前尘不可追啊,师杭,咱们做不成友人了。”
“不在一处谋利的朋友才能处得长久。你搅了进来,我没那么大度。你要与孟开平站在一处,早晚会是我的敌人。”
并非早晚,其实现下已然是了。黄珏深信,他会与孟开平争斗很久很久,直到彻底分出高下。而他,要成为占得上风的那一个。
军中夫妻一体同心,同进同退。从前他与师杭无甚可争,但如果师杭做了孟开平的夫人,从今往后,他会把她当做孟开平最坚实的盟友看待。
“……既然都能放下国仇家恨,为何偏要选他呢?”
又一阵风起,袭动高阁檐角悬着的金铎。黄珏眸光迥然,总有几分不甘:“我真的不解,他究竟何处比我强?”
“你嫁我,往小处说,不敢许诺你要风得风、要雨得雨,但也差不离。富贵荣华绝不会短你分毫,封赏诰命我都能为你挣来。哪怕现下你要叁书六礼告祖,八抬花轿进门,我也给得起。”
“往大处说,孟开平他无依无靠,将来怎么帮师家和杭家在新朝立足?我要是死了,你还能靠我阿姐和姐夫在丞相面前得脸,日子照样舒坦。他要是一命呜呼了,人走茶凉,你就落得一场空。你阿弟的功名靠谁?你叔伯的仕途靠谁?难道靠孟真章吗?还是说,你决心为他生个儿子承荫继业?”

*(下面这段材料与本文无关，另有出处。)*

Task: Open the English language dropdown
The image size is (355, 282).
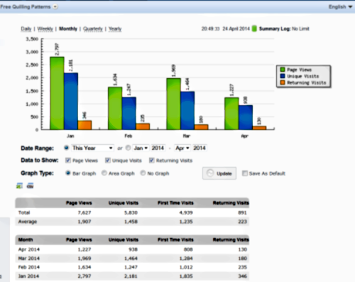Action: [341, 7]
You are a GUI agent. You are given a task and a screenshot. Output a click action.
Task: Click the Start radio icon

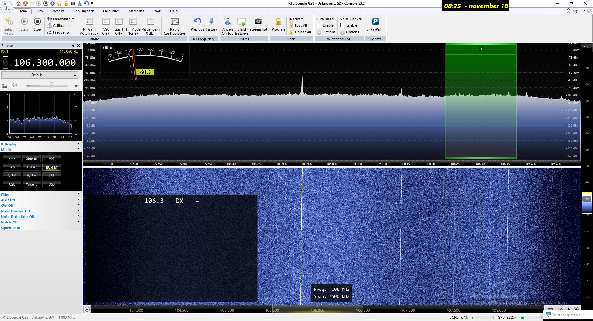pyautogui.click(x=24, y=22)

“没长成的孩子做不得数啊!师杭,你到底是怎么想的?”
话都说到这一步了,黄珏暗道,孽缘也算缘罢,他是真放不下这女人。就算姐夫骂他中邪,将他吊起来打,他也心甘情愿。可恨孟开平偏是一路的同袍将领,否则,他早就绑她去生米煮成熟饭了,还费劲装什么谦谦君子。
师杭耐心听完黄珏这席话,莫名有点想发笑。他句句关怀句句真切,愿意与她分享他的宏图远景,可句句又落不到她心上。